*Stored data*:
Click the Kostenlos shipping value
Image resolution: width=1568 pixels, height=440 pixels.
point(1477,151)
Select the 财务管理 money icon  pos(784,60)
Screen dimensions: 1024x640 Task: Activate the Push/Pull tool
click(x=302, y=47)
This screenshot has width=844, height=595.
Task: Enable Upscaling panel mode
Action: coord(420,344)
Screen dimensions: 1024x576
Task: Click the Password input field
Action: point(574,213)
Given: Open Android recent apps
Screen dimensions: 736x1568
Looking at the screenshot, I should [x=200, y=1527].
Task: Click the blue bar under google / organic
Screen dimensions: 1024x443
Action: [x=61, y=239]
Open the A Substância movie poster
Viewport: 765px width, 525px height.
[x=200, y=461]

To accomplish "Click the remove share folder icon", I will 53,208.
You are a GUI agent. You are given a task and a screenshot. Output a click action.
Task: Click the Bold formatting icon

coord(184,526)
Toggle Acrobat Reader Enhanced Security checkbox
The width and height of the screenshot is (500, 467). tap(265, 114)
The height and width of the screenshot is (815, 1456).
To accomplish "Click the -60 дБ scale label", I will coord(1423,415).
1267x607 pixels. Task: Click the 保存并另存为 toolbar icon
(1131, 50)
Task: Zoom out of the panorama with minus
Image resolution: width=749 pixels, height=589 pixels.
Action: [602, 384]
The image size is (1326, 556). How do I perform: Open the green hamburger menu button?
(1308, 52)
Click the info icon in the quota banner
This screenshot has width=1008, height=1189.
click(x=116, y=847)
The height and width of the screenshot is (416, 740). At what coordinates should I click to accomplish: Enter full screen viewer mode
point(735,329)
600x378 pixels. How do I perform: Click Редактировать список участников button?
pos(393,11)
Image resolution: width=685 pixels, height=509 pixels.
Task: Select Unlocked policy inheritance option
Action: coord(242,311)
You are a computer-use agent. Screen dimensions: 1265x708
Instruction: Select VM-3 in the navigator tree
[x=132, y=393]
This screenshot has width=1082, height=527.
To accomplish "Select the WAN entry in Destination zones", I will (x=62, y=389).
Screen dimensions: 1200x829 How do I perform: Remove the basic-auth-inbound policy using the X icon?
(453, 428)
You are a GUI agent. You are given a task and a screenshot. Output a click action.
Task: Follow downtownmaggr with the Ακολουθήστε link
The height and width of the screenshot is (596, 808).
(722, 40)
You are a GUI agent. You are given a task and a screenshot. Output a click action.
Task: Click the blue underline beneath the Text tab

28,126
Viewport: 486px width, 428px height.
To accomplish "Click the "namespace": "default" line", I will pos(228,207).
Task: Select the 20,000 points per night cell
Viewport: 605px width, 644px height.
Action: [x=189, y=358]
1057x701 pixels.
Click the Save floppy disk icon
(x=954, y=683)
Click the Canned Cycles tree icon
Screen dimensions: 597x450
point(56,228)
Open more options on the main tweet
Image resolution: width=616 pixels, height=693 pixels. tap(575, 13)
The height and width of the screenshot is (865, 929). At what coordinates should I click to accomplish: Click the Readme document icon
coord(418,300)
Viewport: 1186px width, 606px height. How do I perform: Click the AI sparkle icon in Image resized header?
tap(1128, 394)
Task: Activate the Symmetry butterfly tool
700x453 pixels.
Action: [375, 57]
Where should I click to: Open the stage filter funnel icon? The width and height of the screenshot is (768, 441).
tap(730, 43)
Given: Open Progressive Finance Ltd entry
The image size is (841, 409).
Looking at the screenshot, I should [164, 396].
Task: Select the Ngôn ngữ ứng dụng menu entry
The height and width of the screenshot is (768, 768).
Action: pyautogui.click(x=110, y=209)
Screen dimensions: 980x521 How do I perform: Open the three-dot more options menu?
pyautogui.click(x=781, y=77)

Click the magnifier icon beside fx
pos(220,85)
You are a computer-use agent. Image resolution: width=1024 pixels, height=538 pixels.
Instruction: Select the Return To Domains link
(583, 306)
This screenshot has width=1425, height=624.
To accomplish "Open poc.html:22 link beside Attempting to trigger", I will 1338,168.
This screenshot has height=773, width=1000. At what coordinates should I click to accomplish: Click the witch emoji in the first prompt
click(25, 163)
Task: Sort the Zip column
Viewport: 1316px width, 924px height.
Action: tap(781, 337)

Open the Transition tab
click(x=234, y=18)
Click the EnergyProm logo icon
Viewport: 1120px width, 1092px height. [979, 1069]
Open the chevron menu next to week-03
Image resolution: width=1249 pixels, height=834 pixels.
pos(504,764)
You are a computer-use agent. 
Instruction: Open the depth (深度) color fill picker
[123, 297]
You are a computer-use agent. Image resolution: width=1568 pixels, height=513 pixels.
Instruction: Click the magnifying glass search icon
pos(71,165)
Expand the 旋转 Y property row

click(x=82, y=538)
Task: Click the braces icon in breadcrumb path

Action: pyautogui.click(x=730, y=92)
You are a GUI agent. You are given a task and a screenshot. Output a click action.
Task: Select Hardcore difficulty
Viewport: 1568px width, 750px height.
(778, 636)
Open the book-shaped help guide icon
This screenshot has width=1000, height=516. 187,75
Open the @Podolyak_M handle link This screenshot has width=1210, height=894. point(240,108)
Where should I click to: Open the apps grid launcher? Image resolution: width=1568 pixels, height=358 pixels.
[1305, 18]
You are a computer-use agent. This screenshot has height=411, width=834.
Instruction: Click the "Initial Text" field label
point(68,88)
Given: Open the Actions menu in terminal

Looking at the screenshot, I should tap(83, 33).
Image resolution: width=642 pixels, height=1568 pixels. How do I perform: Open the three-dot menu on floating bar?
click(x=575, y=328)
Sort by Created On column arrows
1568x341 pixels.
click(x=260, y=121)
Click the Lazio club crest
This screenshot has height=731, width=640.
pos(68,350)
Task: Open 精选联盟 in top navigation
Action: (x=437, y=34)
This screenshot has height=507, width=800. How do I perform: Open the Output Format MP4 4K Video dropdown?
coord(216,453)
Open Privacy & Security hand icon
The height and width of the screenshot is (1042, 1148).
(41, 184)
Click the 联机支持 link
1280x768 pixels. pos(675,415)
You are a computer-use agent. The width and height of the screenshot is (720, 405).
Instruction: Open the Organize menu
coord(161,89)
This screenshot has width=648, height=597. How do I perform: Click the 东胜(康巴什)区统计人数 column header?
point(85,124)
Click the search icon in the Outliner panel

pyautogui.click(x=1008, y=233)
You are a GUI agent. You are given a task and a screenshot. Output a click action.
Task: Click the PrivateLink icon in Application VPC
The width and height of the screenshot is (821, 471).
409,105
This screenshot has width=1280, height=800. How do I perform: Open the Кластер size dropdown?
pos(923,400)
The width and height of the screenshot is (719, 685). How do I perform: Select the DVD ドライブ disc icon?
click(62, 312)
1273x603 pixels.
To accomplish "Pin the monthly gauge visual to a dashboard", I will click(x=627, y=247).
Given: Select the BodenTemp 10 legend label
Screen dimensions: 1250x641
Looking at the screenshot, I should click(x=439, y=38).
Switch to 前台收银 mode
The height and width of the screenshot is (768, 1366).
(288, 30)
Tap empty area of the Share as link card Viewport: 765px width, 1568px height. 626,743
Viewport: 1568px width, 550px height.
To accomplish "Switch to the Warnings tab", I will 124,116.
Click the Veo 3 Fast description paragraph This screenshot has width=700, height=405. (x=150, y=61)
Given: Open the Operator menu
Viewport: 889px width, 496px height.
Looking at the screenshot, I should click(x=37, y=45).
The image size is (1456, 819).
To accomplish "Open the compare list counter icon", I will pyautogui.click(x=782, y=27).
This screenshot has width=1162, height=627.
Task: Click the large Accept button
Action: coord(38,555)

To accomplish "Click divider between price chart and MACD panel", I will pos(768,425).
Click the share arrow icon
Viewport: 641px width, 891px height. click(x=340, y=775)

*Task item*: Nothing in the records may be left out; reproduce them exactly.

*Solved exercise*:
Click the Kostenlos shipping value
Image resolution: width=1568 pixels, height=440 pixels.
point(1477,151)
Select the 财务管理 money icon  pos(784,60)
Screen dimensions: 1024x640 Task: Activate the Push/Pull tool
click(x=302, y=47)
This screenshot has width=844, height=595.
Task: Enable Upscaling panel mode
Action: coord(420,344)
Screen dimensions: 1024x576
Task: Click the Password input field
Action: point(574,213)
Given: Open Android recent apps
Screen dimensions: 736x1568
Looking at the screenshot, I should [x=200, y=1527].
Task: Click the blue bar under google / organic
Screen dimensions: 1024x443
Action: [x=61, y=239]
Open the A Substância movie poster
Viewport: 765px width, 525px height.
[x=200, y=461]

To accomplish "Click the remove share folder icon", I will 53,208.
You are a GUI agent. You are given a task and a screenshot. Output a click action.
Task: Click the Bold formatting icon

coord(184,526)
Toggle Acrobat Reader Enhanced Security checkbox
The width and height of the screenshot is (500, 467). tap(265, 114)
The height and width of the screenshot is (815, 1456).
To accomplish "Click the -60 дБ scale label", I will coord(1423,415).
1267x607 pixels. Task: Click the 保存并另存为 toolbar icon
(1131, 50)
Task: Zoom out of the panorama with minus
Image resolution: width=749 pixels, height=589 pixels.
Action: [602, 384]
The image size is (1326, 556). How do I perform: Open the green hamburger menu button?
(1308, 52)
Click the info icon in the quota banner
This screenshot has width=1008, height=1189.
click(x=116, y=847)
The height and width of the screenshot is (416, 740). At what coordinates should I click to accomplish: Enter full screen viewer mode
point(735,329)
600x378 pixels. How do I perform: Click Редактировать список участников button?
pos(393,11)
Image resolution: width=685 pixels, height=509 pixels.
Task: Select Unlocked policy inheritance option
Action: coord(242,311)
You are a computer-use agent. Screen dimensions: 1265x708
Instruction: Select VM-3 in the navigator tree
[x=132, y=393]
This screenshot has width=1082, height=527.
To accomplish "Select the WAN entry in Destination zones", I will (x=62, y=389).
Screen dimensions: 1200x829 How do I perform: Remove the basic-auth-inbound policy using the X icon?
(453, 428)
You are a GUI agent. You are given a task and a screenshot. Output a click action.
Task: Follow downtownmaggr with the Ακολουθήστε link
The height and width of the screenshot is (596, 808).
(722, 40)
You are a GUI agent. You are given a task and a screenshot. Output a click action.
Task: Click the blue underline beneath the Text tab

28,126
Viewport: 486px width, 428px height.
To accomplish "Click the "namespace": "default" line", I will pos(228,207).
Task: Select the 20,000 points per night cell
Viewport: 605px width, 644px height.
Action: [x=189, y=358]
1057x701 pixels.
Click the Save floppy disk icon
(x=954, y=683)
Click the Canned Cycles tree icon
Screen dimensions: 597x450
point(56,228)
Open more options on the main tweet
Image resolution: width=616 pixels, height=693 pixels. tap(575, 13)
The height and width of the screenshot is (865, 929). At what coordinates should I click to accomplish: Click the Readme document icon
coord(418,300)
Viewport: 1186px width, 606px height. How do I perform: Click the AI sparkle icon in Image resized header?
tap(1128, 394)
Task: Activate the Symmetry butterfly tool
700x453 pixels.
Action: [375, 57]
Where should I click to: Open the stage filter funnel icon? The width and height of the screenshot is (768, 441).
tap(730, 43)
Given: Open Progressive Finance Ltd entry
The image size is (841, 409).
Looking at the screenshot, I should [164, 396].
Task: Select the Ngôn ngữ ứng dụng menu entry
The height and width of the screenshot is (768, 768).
Action: pyautogui.click(x=110, y=209)
Screen dimensions: 980x521 How do I perform: Open the three-dot more options menu?
pyautogui.click(x=781, y=77)

Click the magnifier icon beside fx
pos(220,85)
You are a computer-use agent. Image resolution: width=1024 pixels, height=538 pixels.
Instruction: Select the Return To Domains link
(583, 306)
This screenshot has width=1425, height=624.
To accomplish "Open poc.html:22 link beside Attempting to trigger", I will 1338,168.
This screenshot has height=773, width=1000. At what coordinates should I click to accomplish: Click the witch emoji in the first prompt
click(25, 163)
Task: Sort the Zip column
Viewport: 1316px width, 924px height.
Action: tap(781, 337)

Open the Transition tab
click(x=234, y=18)
Click the EnergyProm logo icon
Viewport: 1120px width, 1092px height. [979, 1069]
Open the chevron menu next to week-03
Image resolution: width=1249 pixels, height=834 pixels.
pos(504,764)
You are a computer-use agent. 
Instruction: Open the depth (深度) color fill picker
[123, 297]
You are a computer-use agent. Image resolution: width=1568 pixels, height=513 pixels.
Instruction: Click the magnifying glass search icon
pos(71,165)
Expand the 旋转 Y property row

click(x=82, y=538)
Task: Click the braces icon in breadcrumb path

Action: pyautogui.click(x=730, y=92)
You are a GUI agent. You are given a task and a screenshot. Output a click action.
Task: Select Hardcore difficulty
Viewport: 1568px width, 750px height.
(778, 636)
Open the book-shaped help guide icon
This screenshot has width=1000, height=516. 187,75
Open the @Podolyak_M handle link This screenshot has width=1210, height=894. point(240,108)
Where should I click to: Open the apps grid launcher? Image resolution: width=1568 pixels, height=358 pixels.
[1305, 18]
You are a computer-use agent. This screenshot has height=411, width=834.
Instruction: Click the "Initial Text" field label
point(68,88)
Given: Open the Actions menu in terminal

Looking at the screenshot, I should tap(83, 33).
Image resolution: width=642 pixels, height=1568 pixels. How do I perform: Open the three-dot menu on floating bar?
click(x=575, y=328)
Sort by Created On column arrows
1568x341 pixels.
click(x=260, y=121)
Click the Lazio club crest
This screenshot has height=731, width=640.
pos(68,350)
Task: Open 精选联盟 in top navigation
Action: (x=437, y=34)
This screenshot has height=507, width=800. How do I perform: Open the Output Format MP4 4K Video dropdown?
coord(216,453)
Open Privacy & Security hand icon
The height and width of the screenshot is (1042, 1148).
(41, 184)
Click the 联机支持 link
1280x768 pixels. pos(675,415)
You are a computer-use agent. The width and height of the screenshot is (720, 405).
Instruction: Open the Organize menu
coord(161,89)
This screenshot has width=648, height=597. How do I perform: Click the 东胜(康巴什)区统计人数 column header?
point(85,124)
Click the search icon in the Outliner panel

pyautogui.click(x=1008, y=233)
You are a GUI agent. You are given a task and a screenshot. Output a click action.
Task: Click the PrivateLink icon in Application VPC
The width and height of the screenshot is (821, 471).
409,105
This screenshot has width=1280, height=800. How do I perform: Open the Кластер size dropdown?
pos(923,400)
The width and height of the screenshot is (719, 685). How do I perform: Select the DVD ドライブ disc icon?
click(62, 312)
1273x603 pixels.
To accomplish "Pin the monthly gauge visual to a dashboard", I will click(x=627, y=247).
Given: Select the BodenTemp 10 legend label
Screen dimensions: 1250x641
Looking at the screenshot, I should click(x=439, y=38).
Switch to 前台收银 mode
The height and width of the screenshot is (768, 1366).
(288, 30)
Tap empty area of the Share as link card Viewport: 765px width, 1568px height. 626,743
Viewport: 1568px width, 550px height.
To accomplish "Switch to the Warnings tab", I will 124,116.
Click the Veo 3 Fast description paragraph This screenshot has width=700, height=405. (x=150, y=61)
Given: Open the Operator menu
Viewport: 889px width, 496px height.
Looking at the screenshot, I should click(x=37, y=45).
The image size is (1456, 819).
To accomplish "Open the compare list counter icon", I will pyautogui.click(x=782, y=27).
This screenshot has width=1162, height=627.
Task: Click the large Accept button
Action: coord(38,555)

To accomplish "Click divider between price chart and MACD panel", I will pos(768,425).
Click the share arrow icon
Viewport: 641px width, 891px height. click(x=340, y=775)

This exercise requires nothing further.